Government response to the Taylor Review: Good news on zero hour contracts but delay on gig economy

Today the government released their response to the Taylor Review of Modern Working Practices. The government’s recognition that good quality work is important is very welcome. Unfortunately, much of the substance of the government’s response focuses on the need for further consultation and additional consideration. Six months after the publications of the Review’s recommendations, we mainly have a call for further consultation and consideration on many of the most important policy areas rather than concrete policy decisions. For example, altering labour law to ensure that self-employed workers who are dependent on labour platforms have access to legal protections – such as the minimum wage – could significantly improve job quality in the gig economy. Yet the government states only that they will hold consultations on the enforcement of employment rights and employment status recommendations. A wage premium for zero hour contracts, if set at the right level, could discourage the unnecessary and callous use of this practice. But the government will only commit to asking the Low Pay Commission to consider the impact of a higher minimum wage rate for workers on zero-hour contracts. While ending the ability of agencies to employ workers on cheaper pay rates would clearly benefit the 1.2 million UK agencies workers, yet we are told they are only considering repealing these damaging laws.

However, in amongst the delay and indecision, there are some concrete policy announcements which could be important and should be welcomed. These include the quadrupling employment tribunal fines for employers showing malice, spite or gross oversight to £20,000. Also it’s very interesting that the government say they we come up with a definition of work time for gig workers so they can know what they should be paid. This could be very important in shaping the nature of the gig economy and is certainly something to watch.

Perhaps most importantly the government announced that they will create ‘a right for all workers, not just zero-hour and agency, to request a more stable contract.’ That this focuses on all workers, rather than just those on zero hour contracts is important as the most recent data suggests 4.6 million people in the UK experience precarious scheduling 3.9 million more than those on zero hour contracts.

Moreover, alternative policy suggestions such as outright banning zero hour contracts have two serious downsides. The first is that employers would be likely to respond to a simple ban by moving workers onto contracts which only guarantee a few hours of work per week. It’s not clear why a zero hour contract should be considered worse than a one or two-hour contract. Guaranteeing workers a few hours of work per week does little to help them make ends meet. Thus they will still experience high levels of insecurity regarding their pay and how to achieve work-life balance while also trying to get enough hours to survive. To be effective such ban would have to encompass all contracts which do not provide enough hours to survive on. But how many hours someone needs or wants will depend upon their individual life situation. So banning all short hour contracts would mean denying some people, such as students and those with second jobs or caring responsibilities, the jobs and hours they actually want. Secondly, some jobs are highly dependent on changeable conditions external to the business. For example, ice cream sales are heavily influenced by the weather. Therefore, banning zero hour contracts could threaten jobs in some industries with variable demand.

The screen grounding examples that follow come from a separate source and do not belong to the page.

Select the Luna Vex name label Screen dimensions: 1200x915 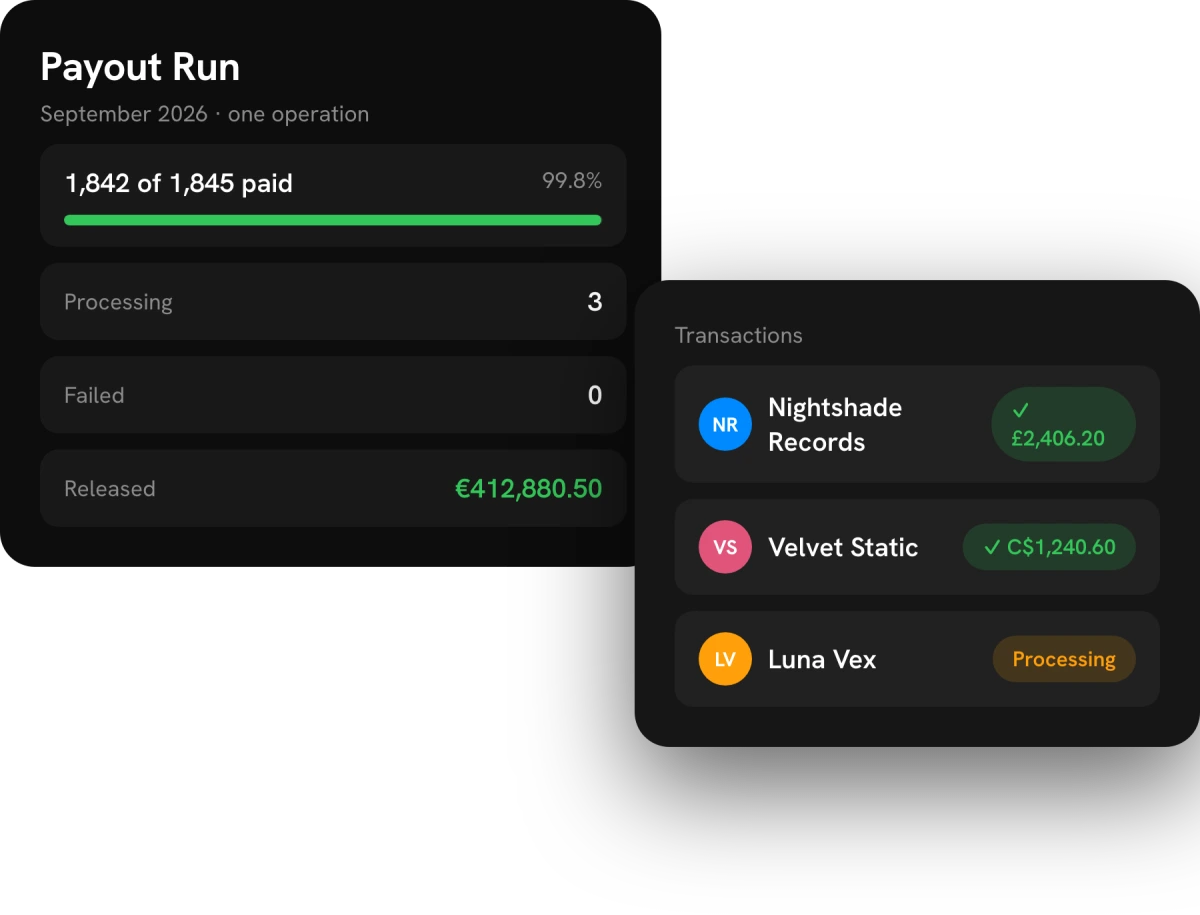pyautogui.click(x=822, y=659)
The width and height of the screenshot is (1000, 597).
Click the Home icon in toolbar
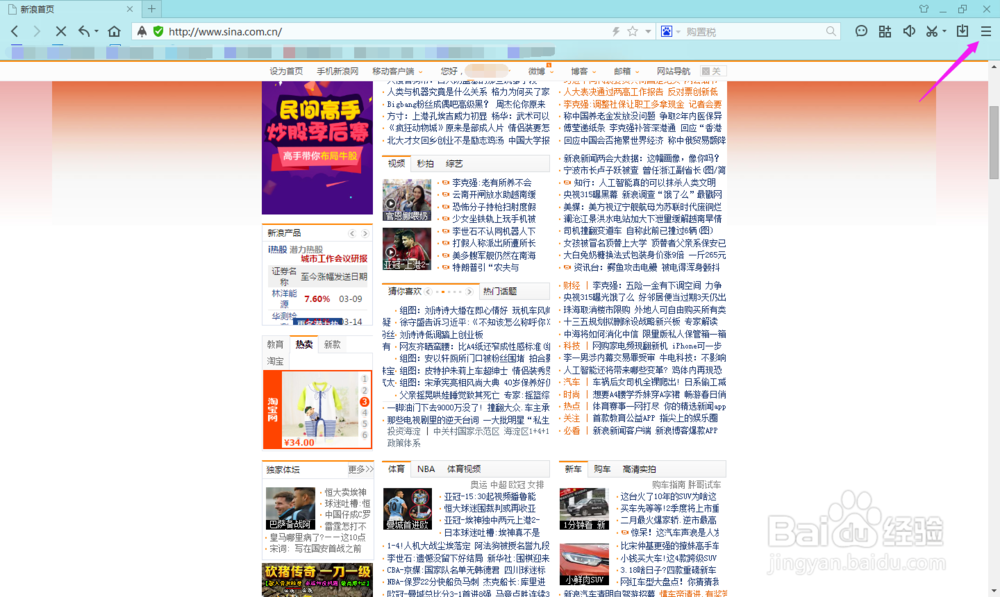(113, 31)
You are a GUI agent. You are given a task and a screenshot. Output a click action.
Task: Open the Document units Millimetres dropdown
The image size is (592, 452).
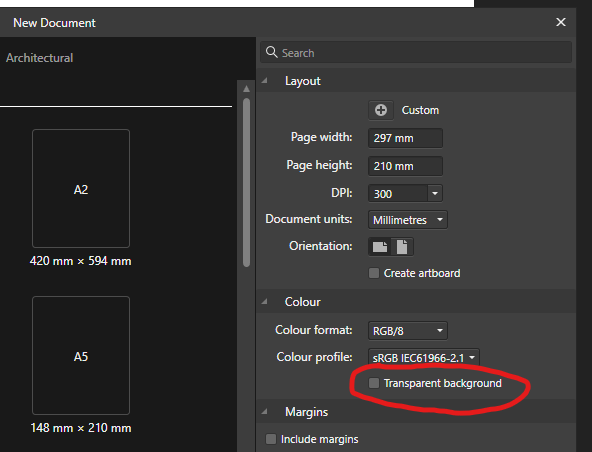tap(408, 220)
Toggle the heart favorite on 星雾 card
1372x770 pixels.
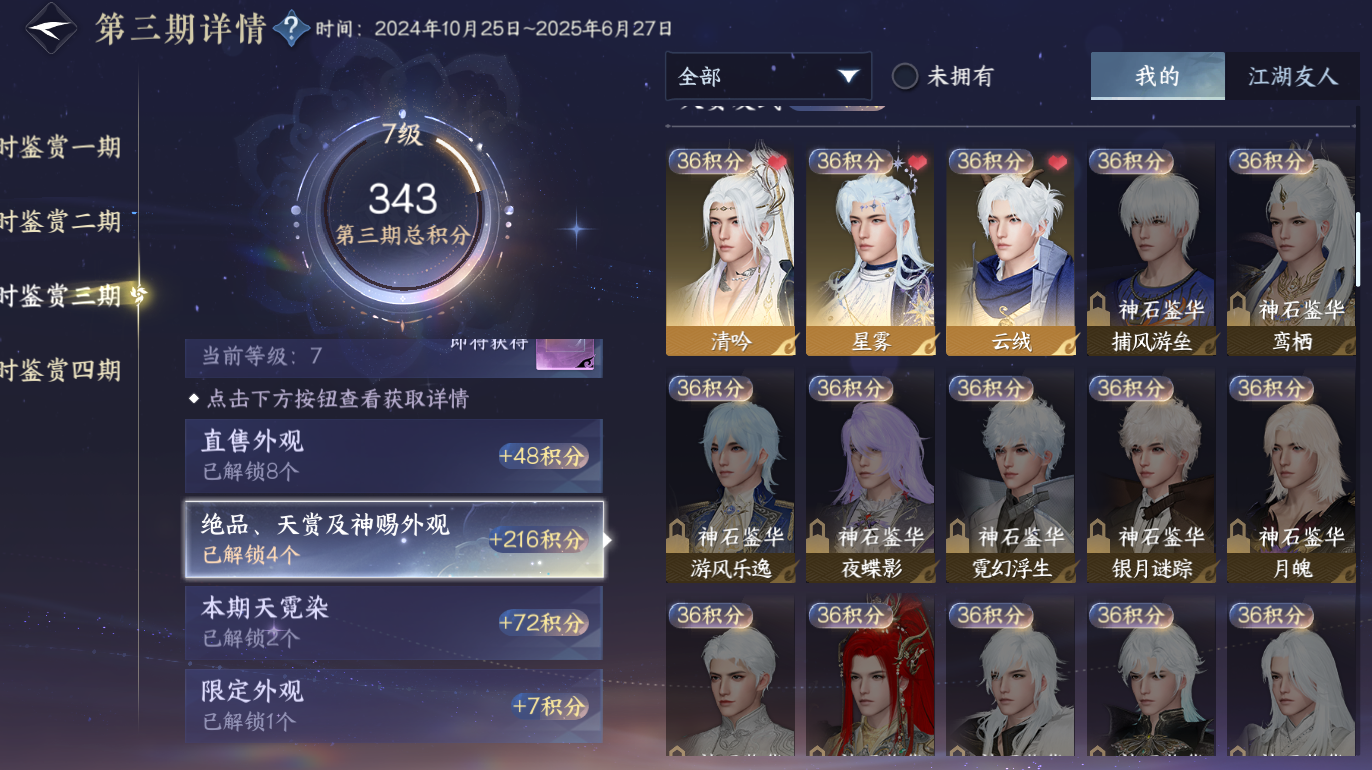917,162
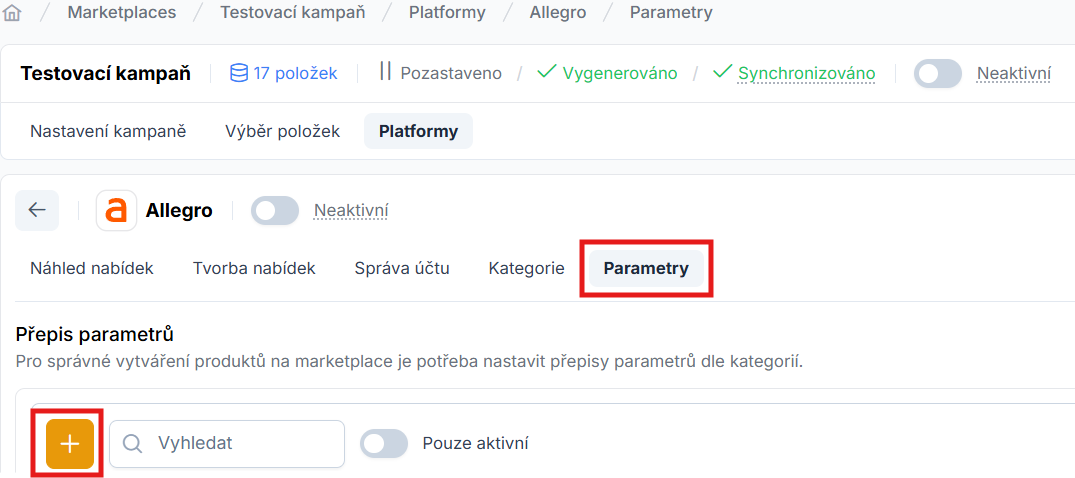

In 2014 a report by me and Brendan Burchell proposed, what we consider, a more sensible approach to reducing precarious scheduling. We argued that the best way to do so was through a ‘right to make statutory applications to work additional core hours and/or to have greater schedule security.’ During 2014 and 2015 we presented this idea to a number of civil servants and government officials, and it is good to see this idea has now been taken up. However, we were clear that given the vulnerable position of those suffering from precarious scheduling, strong enforcement mechanisms were necessary. This is what we proposed:

‘This would work along a similar process to the current ‘right to make a statutory application to work flexibly’. Accordingly, an employer rejecting a worker’s application would have to provide in writing the business reasons for rejecting the application and how the employee can appeal. Employers would only be able to reject an application for one of the following reasons:

  • Extra costs which will damage the business
  • An inability to meet demand

Additionally the business reasons could be challenged if an employer’s subsequent actions contradicted them. For example, hiring new workers or the recurrent utilisation of overtime facilities to cover hours previously requested by existing workers might be likely contradictions of the stated business reasons.

So as to ensure compliance and to encourage employers to voluntarily securely schedule workers in the first place, rejected applications during each financial year would need their business reasons audited (ACAS’ role could be expanded to serve this function) by the end of that year. To cover the cost of this auditing and to create an economic incentive to schedule workers securely in the first place a nominal minimum fee would be charged for each application audited. A fine would be administered for each business case which failed its audit and a public league table created of the worst offenders.’

The government has provided little detail of how their proposed right to stable contracts would work in practice; how they would ensure that workers could make use of it without fear of retaliation and how employers who ignored it would be sanctioned. As the government moves forward in developing this idea its essential that we push for strong and accessible enforcement mechanisms which strengthen the position of vulnerable workers.